Two major feature films on the Colombian drug lord, Escobar and Killing Pablo, were announced in 2007, around the same time. Escobar has been delayed due to producer Oliver Stone's involvement with the George W. Bush biopic W. The date of Escobar’s release is still unconfirmed. Producer Oliver Stone even said "This is a great project about a fascinating man who took on the system. I think I have to thank Scarface, and maybe even Ari Gold."
Killing Pablo, in development for several years and directed by Joe Carnahan, is based on Mark Bowden’s book Killing Pablo: The Hunt for the World's Greatest Outlaw. The plot tells the story of how Escobar was killed and his cartel dismantled by US special forces and intelligence, the Colombian military and Los Pepes, controlled by the Cali cartel. The cast was reported to include Christian Bale as Major Steve Jacoby and Venezuelan actor Édgar Ramírez as Escobar. In December 2008, Bob Yari, producer of Killing Pablo, filed for bankruptcy.

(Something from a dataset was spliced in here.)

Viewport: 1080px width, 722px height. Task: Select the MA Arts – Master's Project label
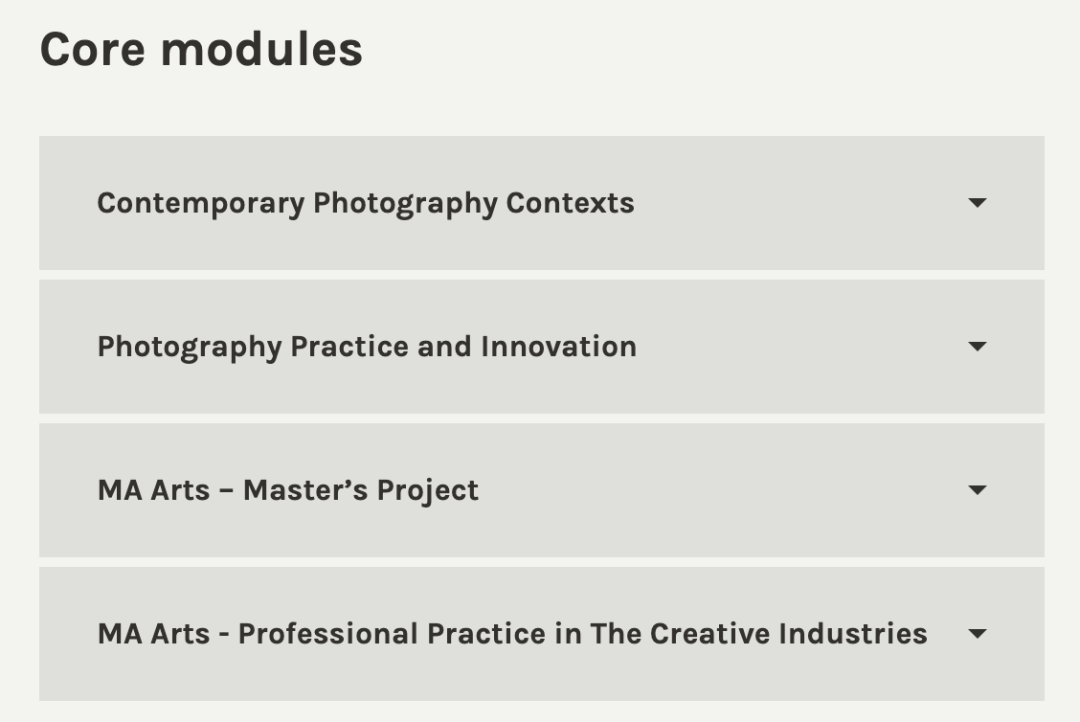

Escobar has been portrayed in several films already. Played by Cliff Curtis, he is depicted in the 2001 George Jung biopic Blow. In the HBO television series Entourage, actor Vincent Chase (played by Adrian Grenier) plays Escobar in a fictional film entitled Medellin.

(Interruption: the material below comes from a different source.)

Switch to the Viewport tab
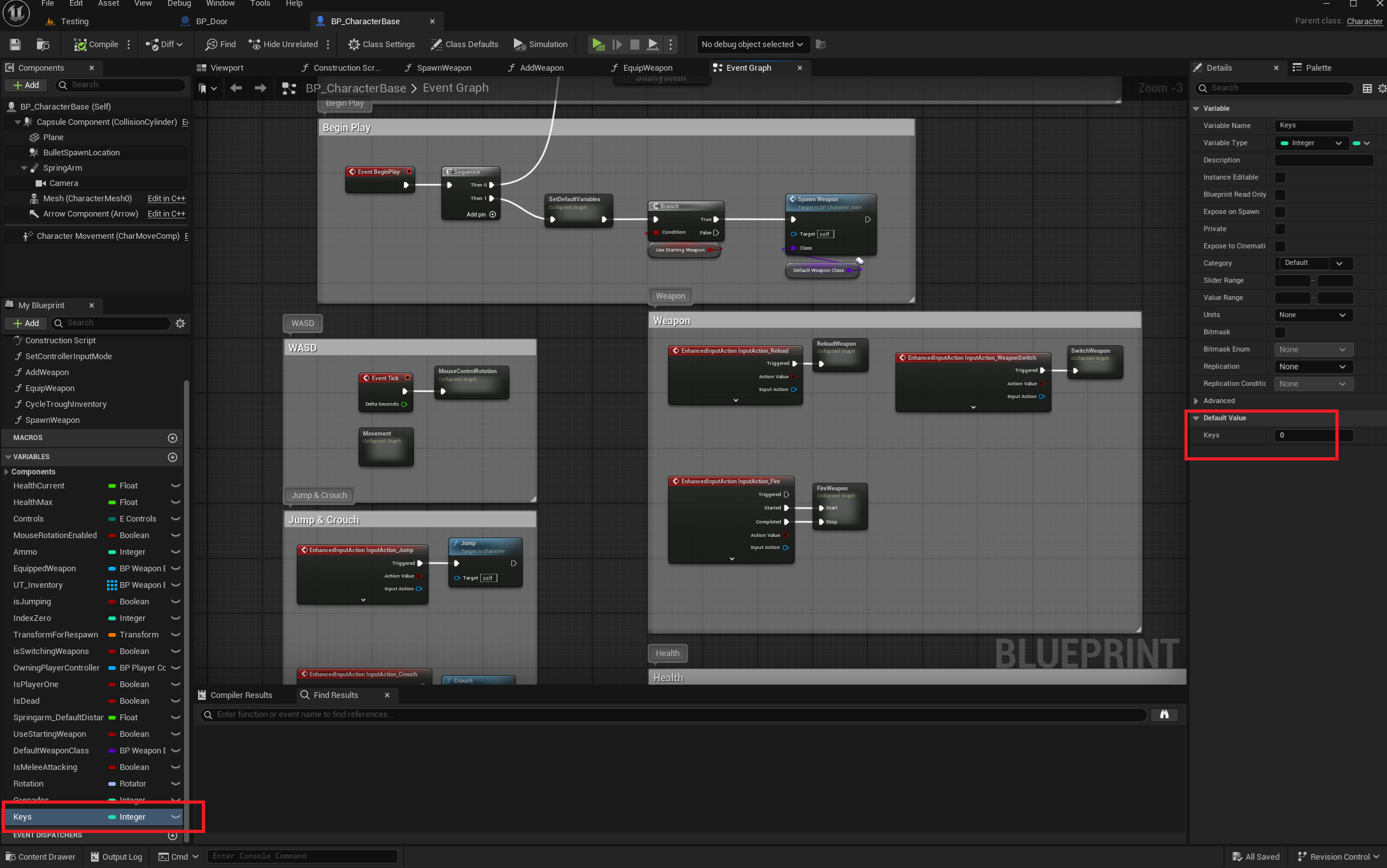This screenshot has height=868, width=1387. click(220, 68)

Escobar has also been the subject of several books, including photographer James Mollison's book The Memory of Pablo Escobar, which tells Pablo's story with over 350 photographs and documents. Gabriel García Márquez' book, News of a Kidnapping, details the series of abductions that Escobar masterminded to pressure the then Colombian government into guaranteeing him non-extradition if he turned himself in.

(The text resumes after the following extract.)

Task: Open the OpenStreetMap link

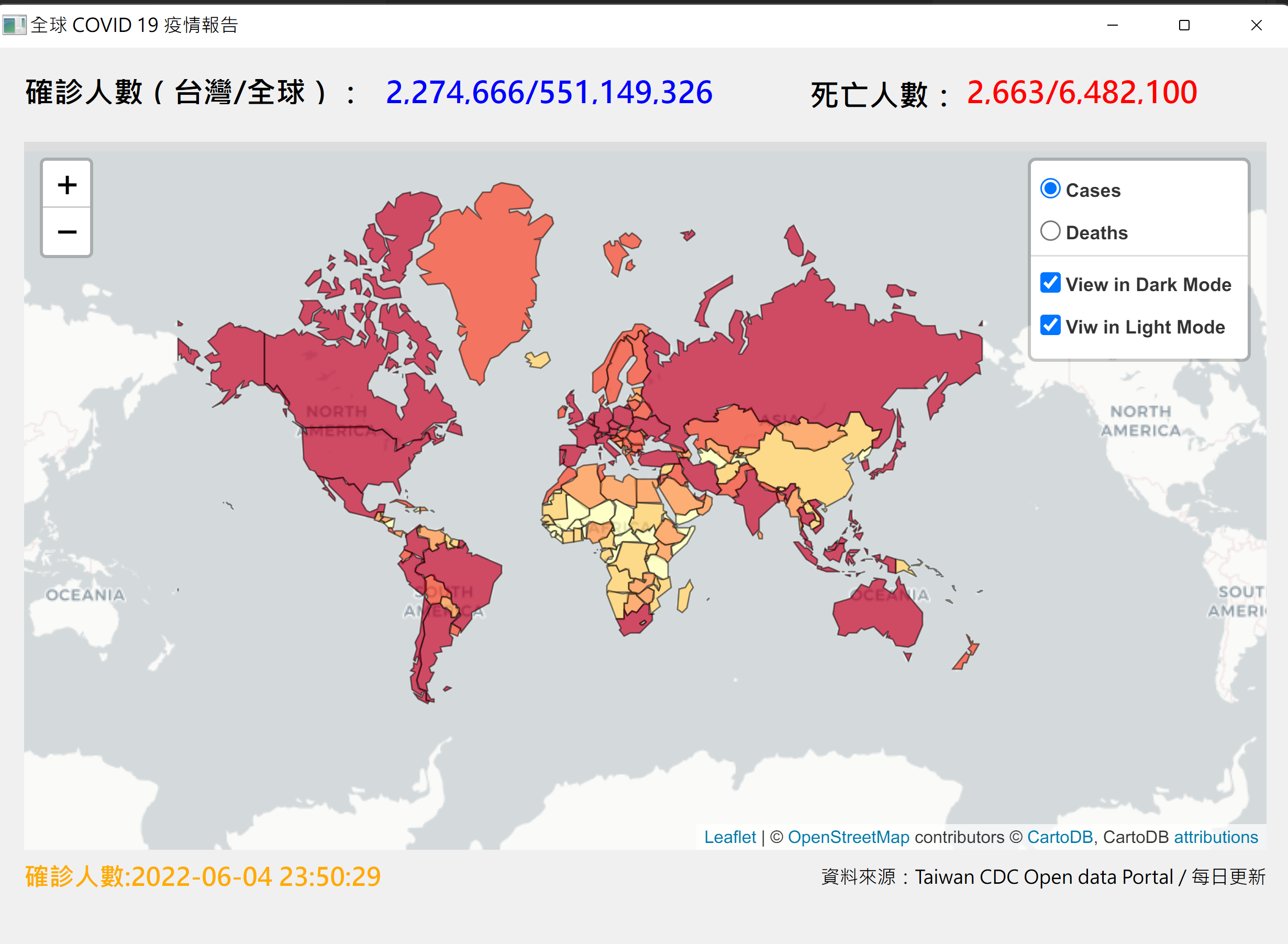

In the 2010 ESPN broadcast 30 for 30, a series of sports-themed documentaries timed to coincide with the 30th anniversary of the Entertainment and Sports Network. The Two Escobars by directors Jeff and Michael Zimbalist looked back at Colombia's World Cup run in 1994 and the relationship of sports and the country's criminal gangs—notably the Medellín narcotics cartel run by Escobar. The other Escobar in the film title refers to former Colombian National Team defender Andrés Escobar (no relation to Pablo), who was shot and killed one month after an own goal that cost Colombia in the 1994 FIFA World Cup.